◆ Trecho do texto ◆
"""

O ano em que o navio Hope chegou a Maceió mar­cou também a vida da atual reitora da Ufal, Ana Dayse Resende Dorea. Foi em 1973 que a professora começou a trabalhar na universidade e que nasceu sua primeira filha. No começo da carreira como professora da Ufal, Ana Dayse foi um dos profissionais da Saúde que se beneficiaram com a chegada do Hope.

"Tive a oportunidade de fazer um curso de especialização em Clínica Médica, ofe­recido pela equipe do Hope. Até hoje, muita coisa do fun­cionamento do HU é herança da capacitação dos profissio­nais do navio", disse a reitora. Em 1967, Ana Dayse en­trou na Ufal para fazer o curso de Medicina. Antes, chegou a cur­sar  um  ano  de Odontologia por­que havia perdido o vestibular  de Medicina. "Embo­ra estivesse bem aclimatada com Odontologia, al­gumas amigas in­sistiram para eu fazer o vestibular novamente, fiz e passei em Medici­na. Teve uma coi­sa boa nesse retar­do. Entrei na Ufal, uma    estudante mais madura, pu­de ter uma com­preensão diferen­te", revela.

"""

◆ Material de consulta ◆
"""

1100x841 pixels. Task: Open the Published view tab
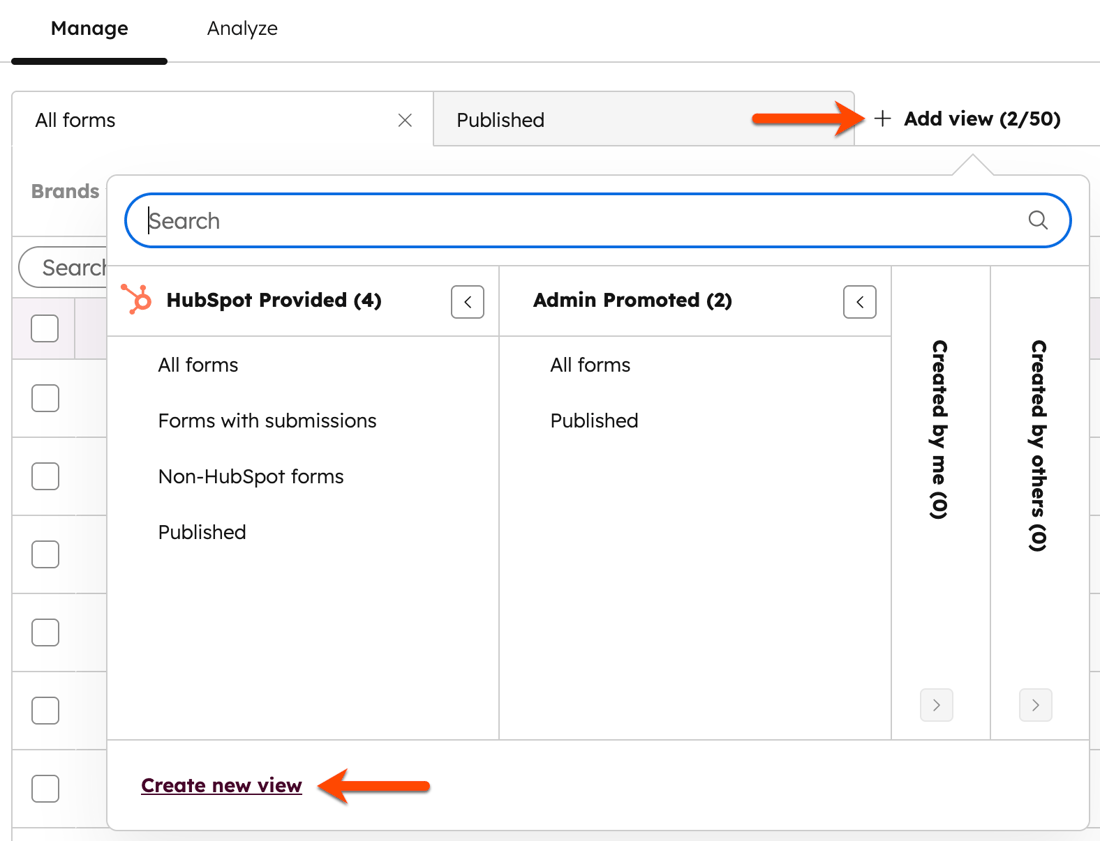(x=500, y=119)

"""

◆ Tarefas propostas ◆
1) Extraia do trecho sobre a reitora da Ufal a passagem que começa em "O ano em que" e vai até "chegada do Hope.", incluindo essas palavras.
2) Dê continuidade ao texto sobre a reitora da Ufal e o navio Hope a partir da última frase apresentada.

◆ Respostas por tarefa ◆
1)
O ano em que o navio Hope chegou a Maceió mar­cou também a vida da atual reitora da Ufal, Ana Dayse Resende Dorea. Foi em 1973 que a professora começou a trabalhar na universidade e que nasceu sua primeira filha. No começo da carreira como professora da Ufal, Ana Dayse foi um dos profissionais da Saúde que se beneficiaram com a chegada do Hope.

2)
O trote de Me­dicina foi um evento desse período que marcou a vida de Ana Dayse. "Era diferente do que acontece hoje. Como a gente tinha necessidade de protes­tar, o trote era um desfile. Nós passamos por várias ruas do Centro, com o policiamento acompanhando o tempo todo. Saímos da Praça da Faculdade e andamos todo o comércio. Era um orgulho desfilar, tendo passado no vestibular de Medicina. A Ufal era e ainda é o sonho de todo estudante do ensino médio", afirma.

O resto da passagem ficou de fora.